La transformación comenzó sin que yo lo supiera: fumaba marihuana de vez en cuando y miraba desde lejos cómo los hippies del campus repartían folletos: legalicen la desnudez, legalicen el cunnilingus, legalicen el ácido, legalicen la estupidez. Pero por dentro me dije: Estas personas son monstruos absolutos.
Me interesé en una clase de poesía impartida por un profesor de pelo largo que apoyaba todas las causas de los folletos. Un día iba en un ascensor con él. Podía ver briznas de hierba colgando de su espalda y oler el olor de su cuerpo. Sus pupilas eran enormes y vidriosas y sonreía para sí mismo. Así es como se ve y huele un verdadero hippie. Nunca querría ser así.
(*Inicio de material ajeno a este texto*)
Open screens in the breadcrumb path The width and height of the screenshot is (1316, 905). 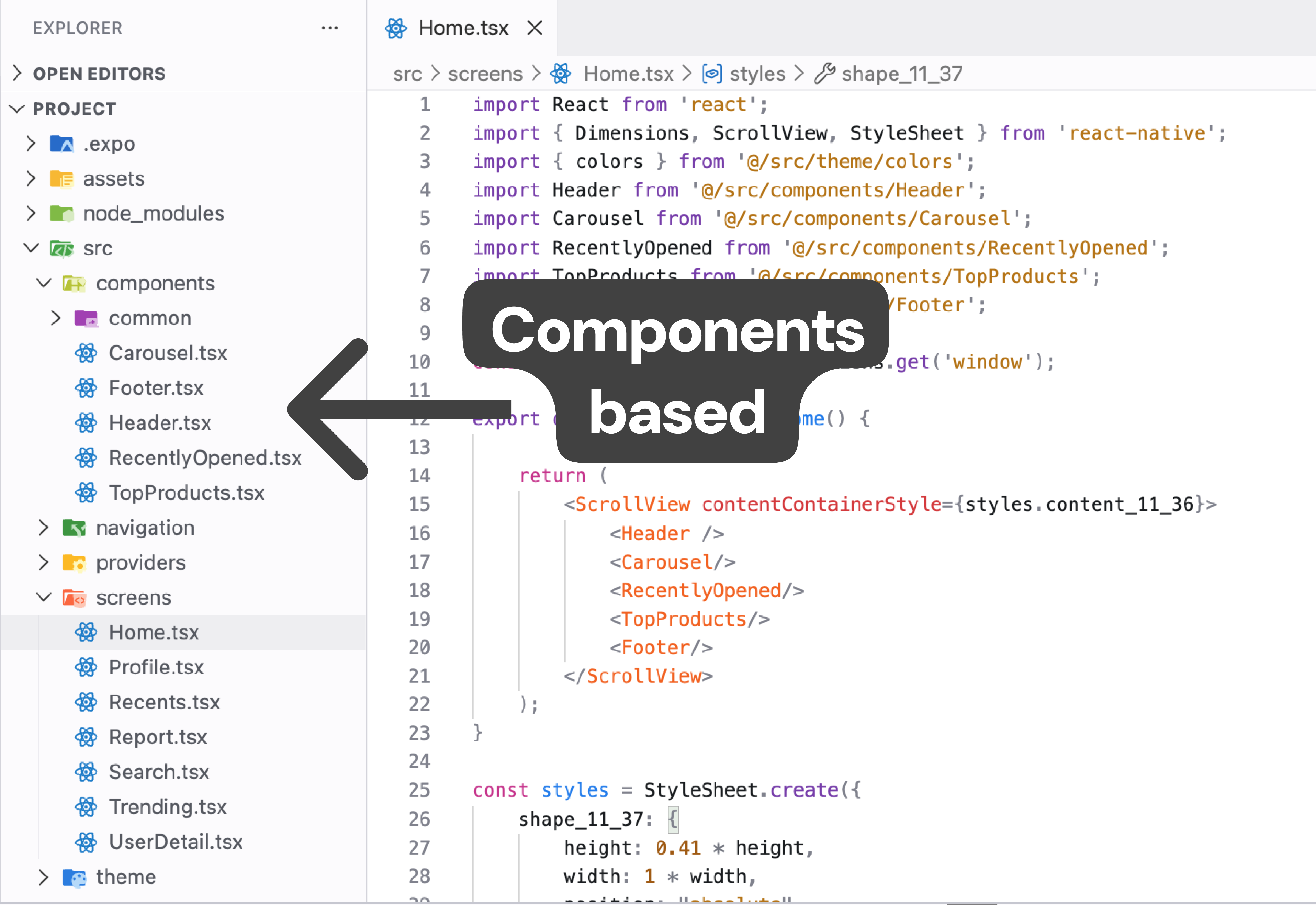(485, 73)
Luego salieron los Beatles con su sargento Banda del club de corazones solitarios de Pepper álbum y la tierra se inclinó unos grados más. Los Fab Four se habían transformado en hippies de pelo largo y bigotes. Una mañana me miré en el espejo y me sorprendí al ver que me crecía vello sobre las orejas y el labio superior. Una chica de la hermandad me dijo en clase: «¿Te estás dejando bigote?» Lo dijo con una mueca en su voz, como si dijera: «No te estás convirtiendo en uno de a ellos¿eres?»
“No, por supuesto que no,” dije. «Nunca haria eso.»
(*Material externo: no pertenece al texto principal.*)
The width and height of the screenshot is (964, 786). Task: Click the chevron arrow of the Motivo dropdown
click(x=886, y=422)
Empecé a empatizar con los hombres lobo. La transformación parecía estar ocurriendo por sí sola. Me estaba convirtiendo en lo mismo que despreciaba, y parecía incapaz de detenerlo.
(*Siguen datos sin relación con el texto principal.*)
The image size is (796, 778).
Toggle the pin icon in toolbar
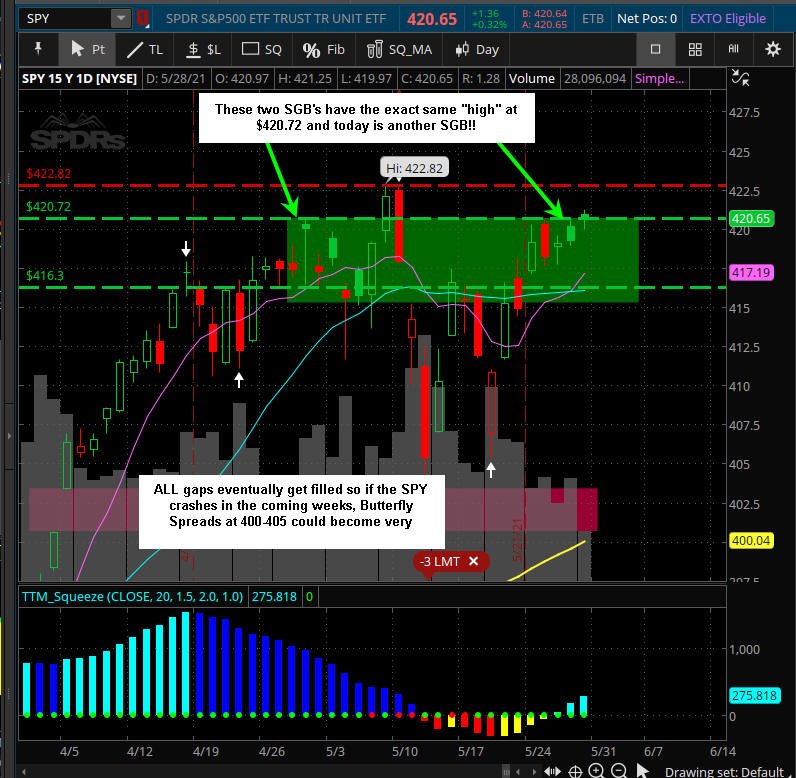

Asistí a algunas fiestas en Venice Beach, la respuesta de Los Ángeles a Haight-Ashbury en ese momento. La casa de la fiesta era propiedad de dos bichicas hippies que cocinaban brownies mezclados con hierba y repartían ácido en un tazón para servir. Ese verano, las chicas se mudaron a Boulder, Colorado, y abrieron una tienda llamada The Laughing Panda Tea Company and Psychedelic Shop. De alguna manera me encontré viajando hacia el este con un hombre de pelo corto en un anodino Chevy Nova que me dejó en Boulder y continuó hasta Yazoo City, Miss., donde ningún hippie se atrevía a poner un pie.
Esa noche me quedé con mis dos amigas, comí brownies y me tragué unos dulces de aspecto raro. Pasó una semana y me desperté en el aeropuerto de Denver. Stardust, la guapa de la melena rubia y las gafas de John Lennon, me ponía un collar de cuentas alrededor del cuello y me coronaba con un sombrero de dueño de una plantación. “Ahí”, dijo, “te llamo hippie”, y me dio un beso en la cuenta.
Cuando mi vuelo aterrizó en San Francisco, la tripulación se olvidó de mi silla de ruedas. El avión se vació. Me senté allí esperando con una mirada vaga en mi rostro, el único en el avión. Un hombre negro mayor subió y comenzó a limpiar, mirándome de vez en cuando. Pasaron diez minutos, o tal vez fueron 10 años. Me senté allí, esperando, con mi cabello largo, mi sombrero hippie, un collar de cuentas y, por ahora, una barba poblada.
Finalmente, el hombre dejó de limpiar y dijo lo que pensaba. «Oye, hombre», dijo. “El avión terminó de aterrizar. Ya no estás en el aire”.
¿Cómo puedes estar tan seguro? Pensé.